**Input material**
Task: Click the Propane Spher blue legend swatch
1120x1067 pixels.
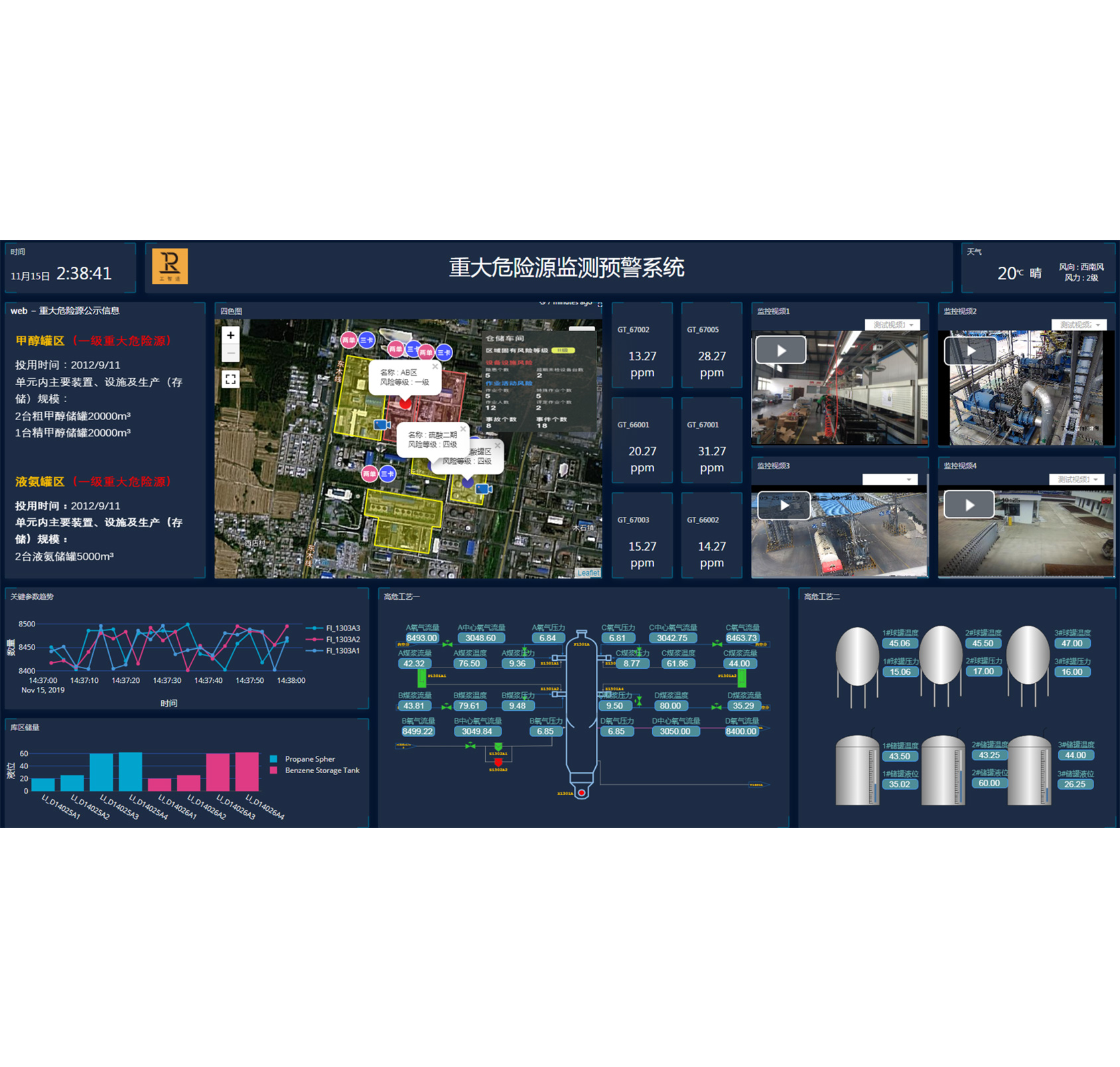Action: (273, 759)
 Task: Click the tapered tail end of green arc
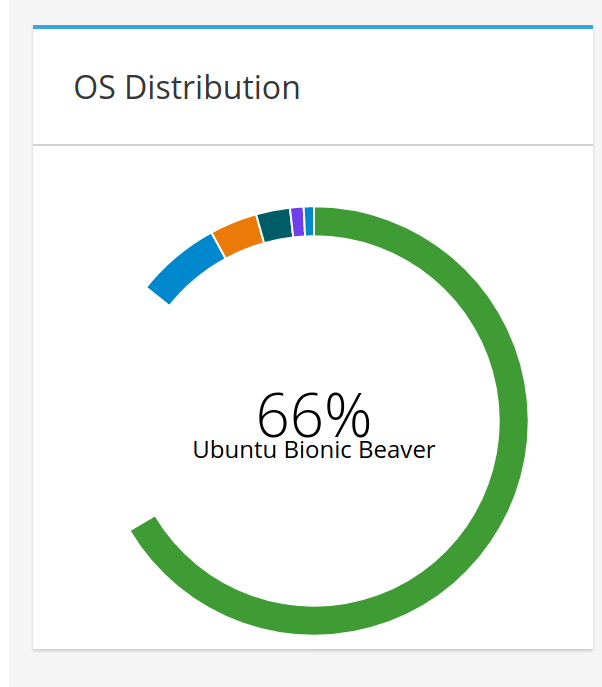(143, 524)
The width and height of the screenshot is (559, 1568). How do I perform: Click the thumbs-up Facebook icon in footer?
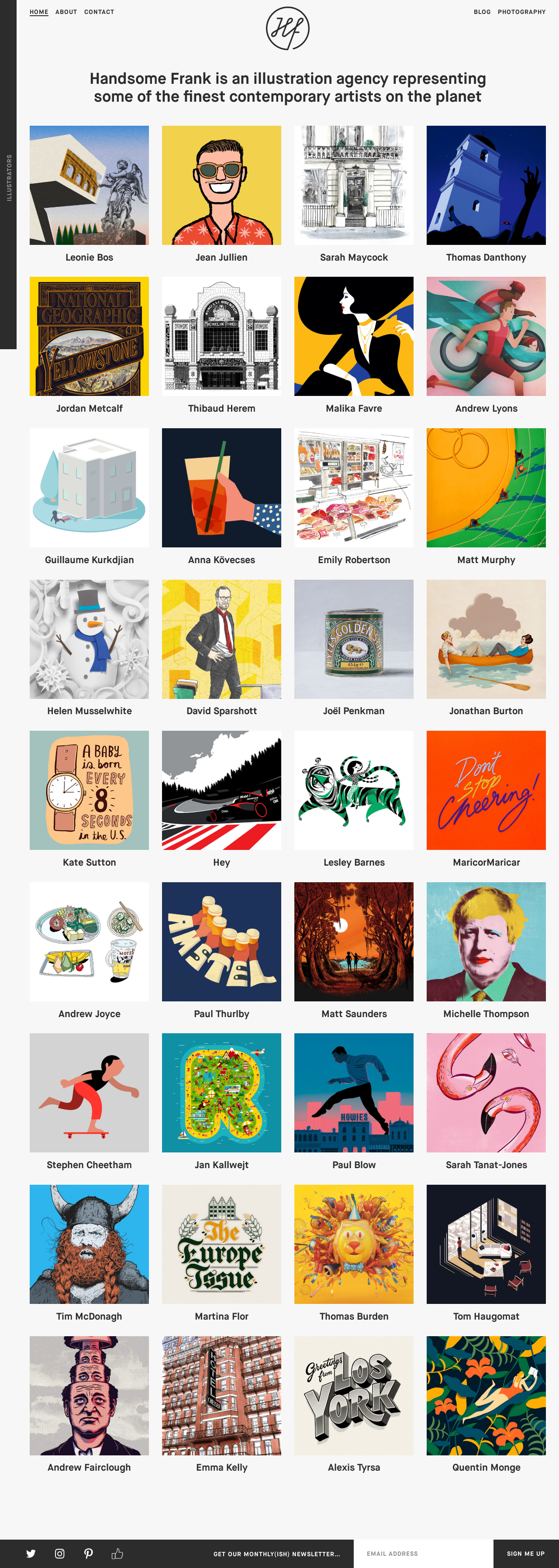pyautogui.click(x=117, y=1554)
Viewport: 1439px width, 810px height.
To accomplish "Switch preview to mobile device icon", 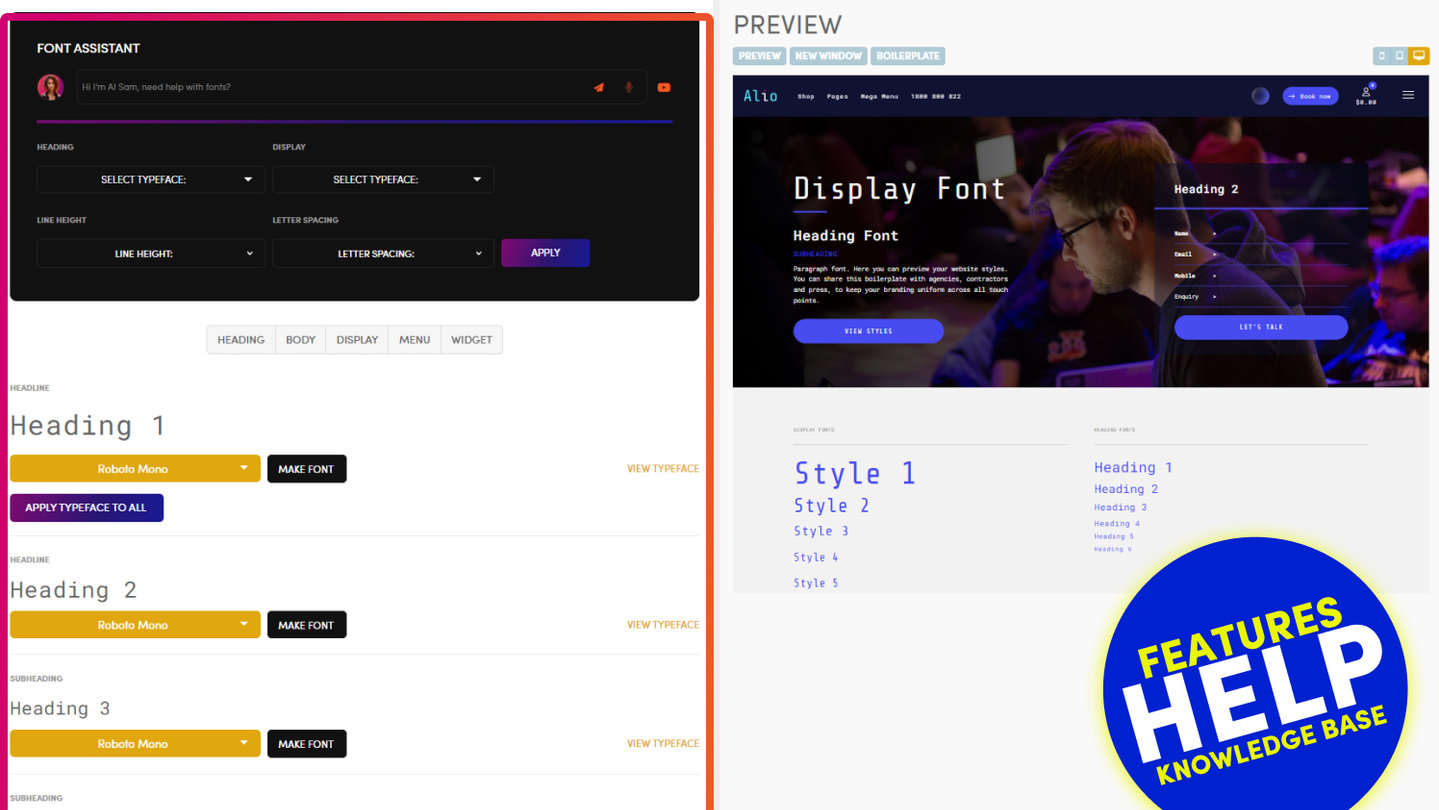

**Assigned task**
Skip the pictures and retype exactly the lines from the one that contains "Task: Click the tapered" to the last line of the records.

**Exercise solution**
 Task: Click the tapered tail end of green arc
(143, 524)
The width and height of the screenshot is (559, 1568). How do I perform: Click the thumbs-up Facebook icon in footer?
pyautogui.click(x=117, y=1554)
Viewport: 1439px width, 810px height.
To accomplish "Switch preview to mobile device icon", 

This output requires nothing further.